By day, the group took to the pistes; by night, they explored the après-ski options, spending one evening at a karaoke bar, where William took the microphone, and another dining at a mountain restaurant overlooking the village, with Prince Charles and his regular skiing companions Charlie and Patty Palmer-Tomkinson.
William and Kate’s skiing holiday brought to a conclusion the increasing speculation about the intimacy of their friendship, conjecture that had begun eighteen months earlier when they moved into a flat with two other students at the start of their second year and had gathered pace ever since.
The beginning of the third year must have been a difficult time for Kate, who was grieving over the death of her maternal grandfather, Ronald Goldsmith, who had been in a wheelchair for some time, suffering a narrowed outlet valve to his heart.

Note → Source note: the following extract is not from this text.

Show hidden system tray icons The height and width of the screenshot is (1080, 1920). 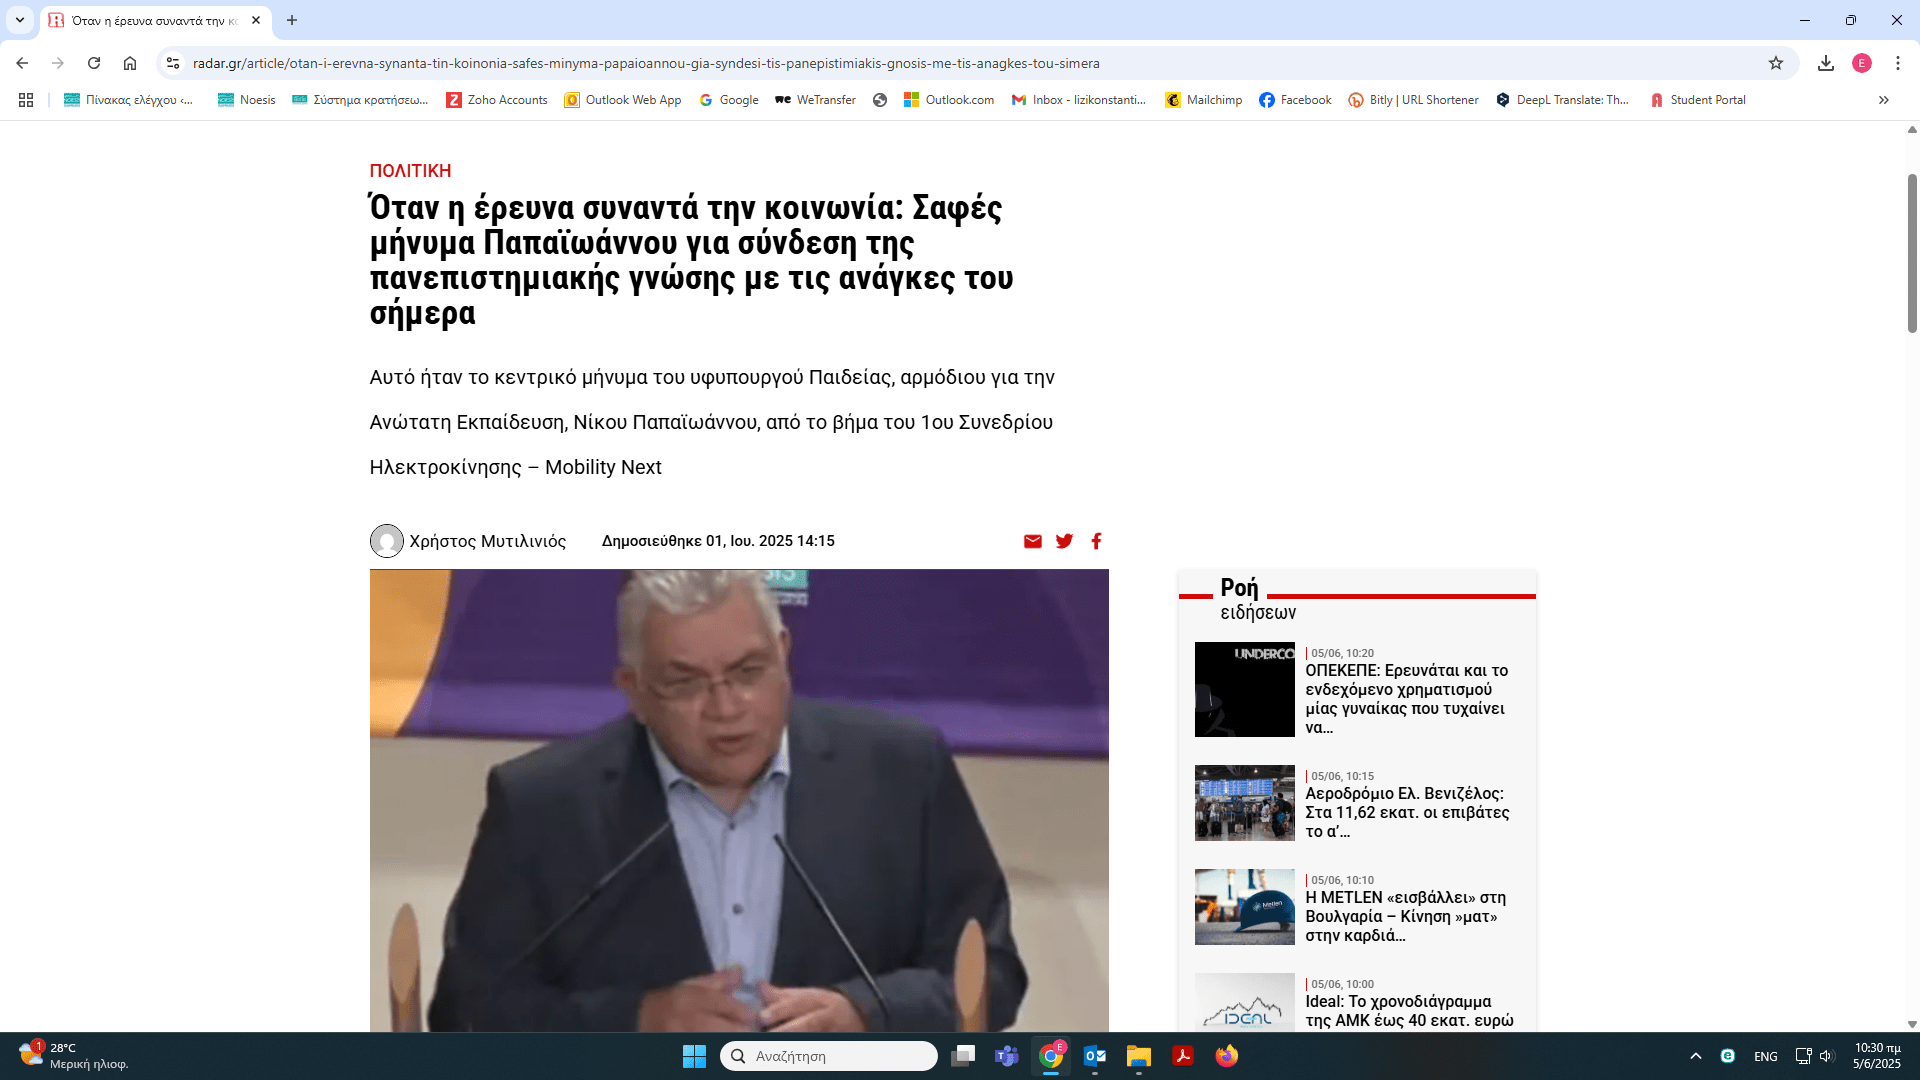1696,1056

He was the first of her grandparents to die and his heart gave out on 10 September 2003, when he was 72, at the cottage he shared with his wife Dorothy in Pangbourne, Berkshire.
That autumn, when they returned to Scotland, Kate, William and Fergus decided to move away from the centre of town and into a farmhouse on the outskirts of St Andrews, where William and Kate, who both loved the countryside, felt more comfortable. When Martinmas Semester began on 29 September 2003, the four flatmates moved into Balgove House on the Strathtyrum estate. They would remain there until they left university.
In advance of the move, William said: ‘Most people tend to move houses and that was always my intention. In my third year, I have fewer lectures and have to spend less time in the university and so I thought: how about moving somewhere different? I do think I am a country boy at heart. I love the buzz of towns and going out with friends and sitting with them drinking and whatever – it’s fun. But, at the same time, I like space and freedom.’